Entramos a Veracruz y nos perdimos en la niebla. Invisibles. Sólo nuestras lucecitas titilando adentro de una nube densa. A partir de Esperanza todo el camino es en bajada. Bajada y bajada. Pero fue bajada con lluvia. Diluvió. Nos servimos de los esporádicos túneles y puentes para esperar a que amainara un chaparrón y le dábamos duro hasta el próximo pero en lugar de amainar -qué Esperanza ni esperanza-, recrudecía. Granizó. Era un espectáculo de la naturaleza pura y salvaje. La naturaleza a su libre albedrío. Los cúmulos de niebla jugando carreras con el viento, el granizo haciendo añicos ese juego y la lluvia como queriendo retar al espectáculo a chancletazos de agua.
“Wow, definitivamente éste se está convirtiendo en mi viaje favorito de los que he hecho. Nunca podría captar en una foto o video la sensación de lluvia con sol y el arcoiris en el agua que levantaban las ruedas de los autos. Los caballos relinchando parados en el granizo, bajando las cumbres hacia Veracruz en medio de una niebla de película, y, para terminar, la adrenalina de ir rápido y de noche bajo la lluvia. Sí, ya sé que estoy loco. Y qué.” (Martín Murzone)

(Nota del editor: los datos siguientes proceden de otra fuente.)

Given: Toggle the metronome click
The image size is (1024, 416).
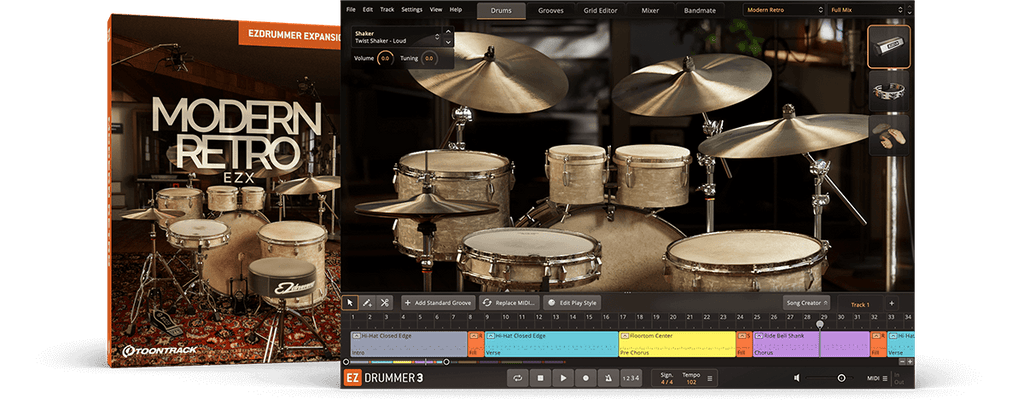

La noche inundaba en reflejos la entrada a Ciudad Mendoza. Muy cerca del acceso a la ciudad hay un hotel que fue el muelle de anclaje. Todo estaba mojado otra vez. Si bien teníamos los cobertores impermeables de tela de paraguas, la lluvia se reiteraba caprichosamente de abajo hacia arriba. Optamos por comprar bolsas grandes de plástico para forrar el interior de las alforjas. El cuarto tenía un balcón techado, colgamos todo y mientras tanto nos dimos una regia ducha caliente y salimos a cenar a un puestito de la calle. Magnífico, 5 pesos las gorditas, 5 pesos las empanadas.